History of the Bear Lake Valley

Bear Lake Valley Rendezvous Experience Bear Lake Valley History at our Museums, Byways and Activities

Located in the top of the Rocky Mountains is Rendezvous Country, Land of the Sky Blue Water. High mountains mirrored in the turquoise waters of Bear Lake and valleys, traversed by the meandering Bear River, provide a striking physical setting for a historical heritage boasting of cowboys, Indians, mountain men and hearty pioneers.

Native Americans prized the the Bear Lake valley as prime hunting ground as well as a meeting place. It was such a gathering in 1819 that Donald McKenzie first saw and named the area for the abundance of black bears. Black Bears Lake, quickly shortened to Bear Lake, was the site of two fur trader-trapper Rendezvous held during the summers of 1826 and 1827. Such notables as Jedediah Smith, Jim Bridger, William Ashley and Tom Fitzgerald were in attendance. The south end of the valley was described as a “lighted city” at one of these gatherings where fur traders, Indians and suppliers met to trade for traps, supplies and furs.

Pathfinders John C. Fremont and Captain Bonneville wrote of their findings in the Bear Lake valley. Fremont was responsible for naming mountain peaks, canyons and streams in the area. The Preuss Mountain range was named after his topographer. Bonneville wrote of the huge marsh located north of Bear Lake.

Mountain man with horsesThe accounts of pathfinders and fur traders led Oregon-bound emigrants into the Bear Lake valley by way of the Thomas Fork valley. U.S. Highway #30 North basically follows the old Oregon/California Trail. Many wagon trains stopped at Thomas L. “Peg Leg” Smith’s trading post located near Dingle, Idaho for supplies and trading stock. One traveler wrote of camping along the cottonwood-lined Bear River watching grass, tall as a man, wave in the wind.

Charles C. Rich led Mormon pioneers into the Bear Lake valley in September of 1863 and established the fledgling community of Paris, Idaho. Other communities were quickly established within the next few years. Accounts are told of hearty pioneers struggling with the harsh and diverse climate. The valley soon prospered as a farming and ranching area. Montpelier, Idaho, growing from the coming railroad, phosphate mining and other elements, became increasingly important in the economy of the valley.

Paris Tabernacle in Paris IdahoThe small farming communities around Bear Lake are giving way to recreational development. Summer home sites dot the hillsides around the lake. Recreational developments promise vacations accented by the sparkling waters of Bear Lake. Skiing, snowmobiling, sailing and swimming are offered to the recreationist. Prime hunting and fishing areas are located within the “Greater Bear Lake Valley”, whether its trout fishing in the streams, ice fishing for “Cisco”, hunting deer or seeking elk along the high mountain ridges. This scenic corner of Idaho and Utah offers outdoor recreation and historical interests away from crowds and high prices.
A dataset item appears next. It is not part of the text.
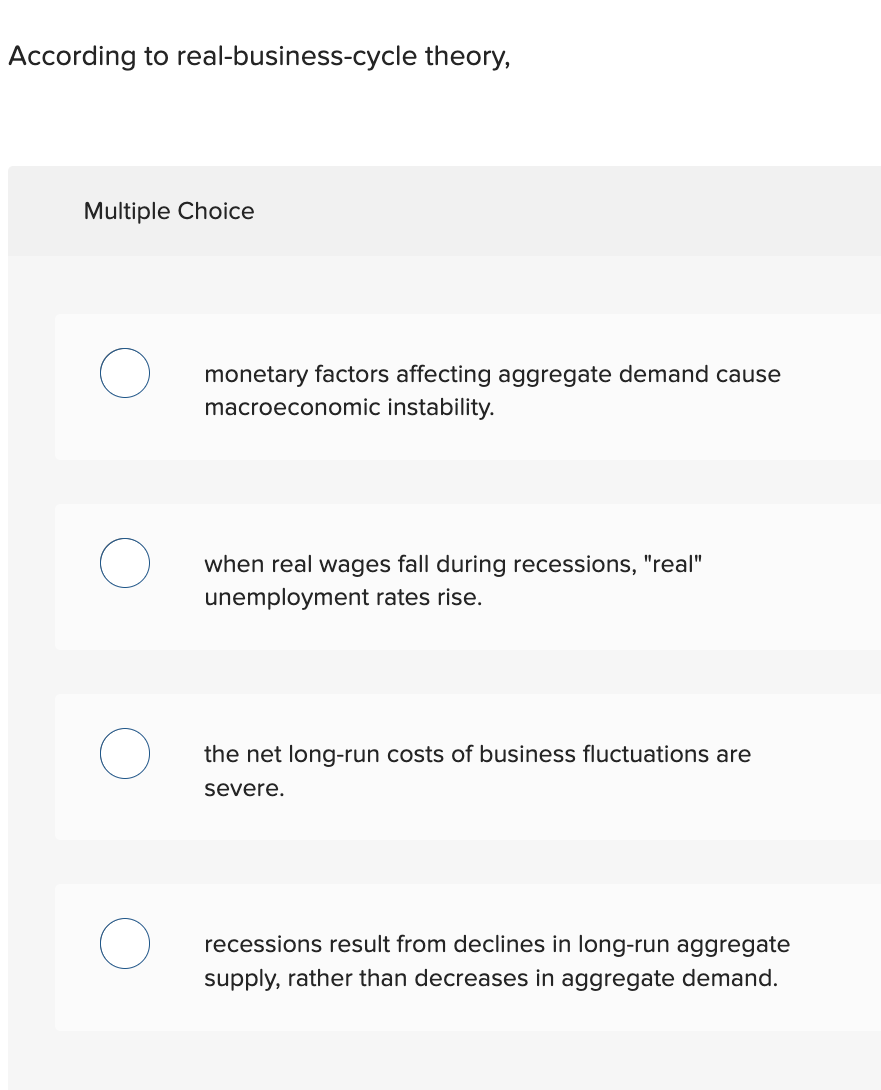The height and width of the screenshot is (1090, 881).
Task: Click the gray banner containing Multiple Choice
Action: tap(440, 211)
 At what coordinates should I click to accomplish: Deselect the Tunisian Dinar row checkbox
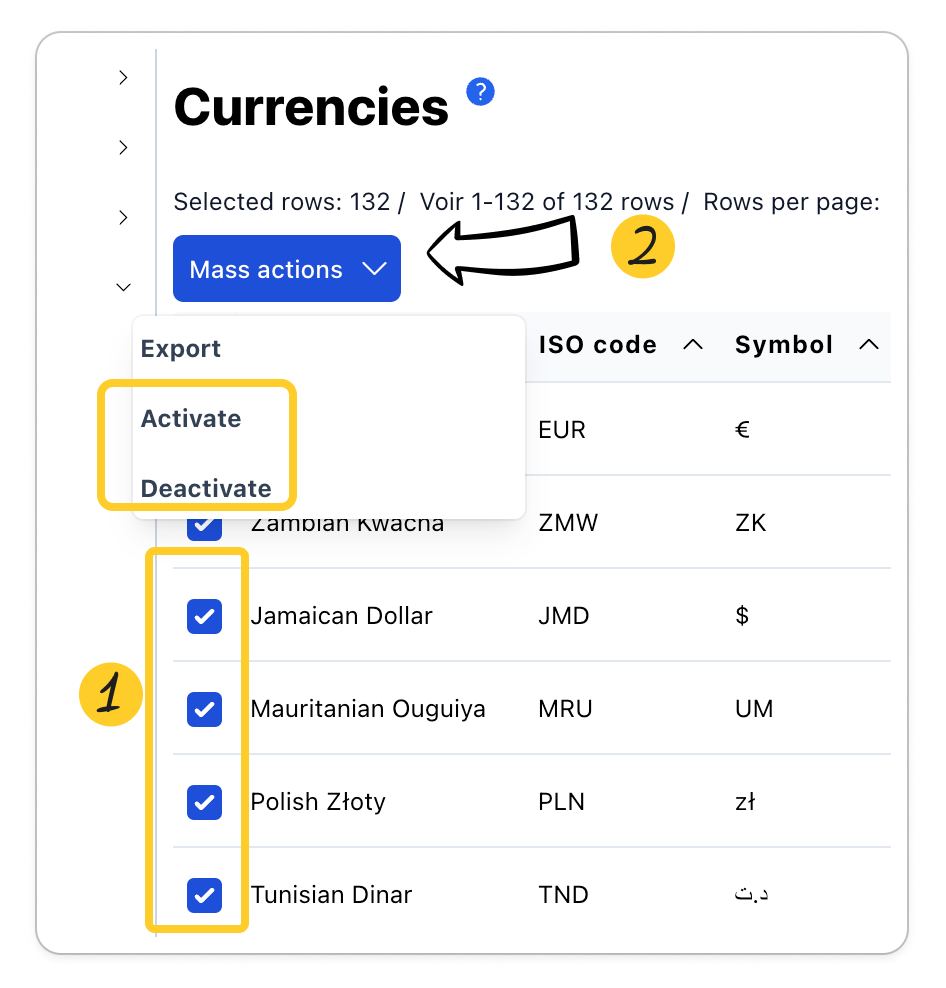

Mountain Man picture and text used courtesy from a tourist brochure sponsored by the Idaho Travel Council, County of Bear Lake, Idaho Department of Parks and Recreation, U.S. Forest Service and the Greater Bear Lake Valley Chamber of Commerce.

Examples of history and culture include:

  • Fur trappers and mountain men gather together on the southern shores of Bear Lake to trade supplies, furs and conversation. Rendezvous Beach between Garden City and Laketown, Utah honors the memories of these sturdy early visitors to the valley.
  • Oregon/California Trail emigrants rested at the Clover Creek Encampment in present-day Montpelier after descending the difficult Big Hill. Scenes like these are re-created at the National Oregon/California Trail Center in Montpelier, Idaho.
  • After arriving in the valley, the Mormons created townships reflecting their european roots such as Bern and Geneva (Switzerland), Georgetown (England, although named after Mormon leader George Q. Cannon) and St. Charles (England), and Paris (France, although named after Brigham Young’s friend Thoms E. Perris who surveyed the town). Montpelier; however, was not named after the town in France, but by Brigham Young after a town in his native birth state of Vermont. He also named Bennington and Ovid after similar towns in Vermont.
  • Pioneer Historic Byway in the Southeast Idaho – Travel the trails of the early Mormon Pioneers. Visit Historic Monuments.
  • Take a road trip through the Bear River Heritage Area that straddles the Idaho-Utah border. It is home to a strong agricultural economy, history-laced landscape, and abundant natural beauty. Retrace the footsteps of early fur traders, Mormon settlers, and generations of the Northwestern Band of the Shoshone Nation.
  • Butch Cassidy and his gang robbed the Bank of Montpelier at 3:13 pm on August 13, 1896 after the 13th deposit in the amount of $13.00, then raced out of town.